Il se peut que vous vous demandiez ce que ça vient faire : j'ai commencé par vous parler de l'amitié, et me voilà à vous parler des problèmes liés aux réseaux sociaux.

Eh bien voici le lien : ces derniers temps, quelque chose qui se fait depuis longtemps m'a saisie, sans doute parce que j'en ai eu marre qu'un de mes contacts - qui n'est désormais plus un contact - me le fasse de façon sporadique. La police des moeurs se permet différentes choses, et notamment de demander des comptes aux gens sur leurs amitiés. "Comment ça se fait que tu es ami(e) avec Untel, puisqu'il défend telle ou telle idée, ça veut dire que tu penses comme lui?" Et on vous enjoint de dire publiquement - parce que oui, les réseaux sociaux c'est public - que vous vous dissociez de quelqu'un pour qui vous ressentez de l'amitié. 

Il peut arriver que vous soyiez bel et bien en profond désaccord avec quelque chose qu'a dit ou fait une personne pour qui vous ressentez de l'amitié, seulement, ça ne vous empêche pas d'être son ami(e).
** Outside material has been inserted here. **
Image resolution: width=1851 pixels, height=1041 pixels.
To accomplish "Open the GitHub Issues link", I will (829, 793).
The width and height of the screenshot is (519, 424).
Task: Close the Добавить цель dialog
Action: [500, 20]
On n'a à répondre de ses amitiés devant personne, surtout pas devant des internautes qu'on connaît peu, voire pas du tout et qui se permettent de nous demander des comptes sur Facebook.

Ceux qui me lisent comprendront particulièrement bien comment les exemples concrets suivants illustrent ce que je veux dire : parmi les personnes que je considère comme mes meilleures amies, on retrouve quelqu'un de très conservateur qui s'oppose aux mariages de couples de même sexe, ainsi que quelqu'un qui s'identifie comme une femme trans non binaire et qui défend à fond l'idée qu'on est femme ou homme (ou ni l'un ni l'autre) par son identité de genre, en plus d'avoir une certaine aversion pour Sam Harris et Richard Dawkins. 

Mais ces gens, je les aime. Je ne les aime pas pour leurs idées, et je ne pourrais même pas dire que je les aime pour des raisons précises. Je les aime, c'est tout. Et je n'ai pas à m'en justifier.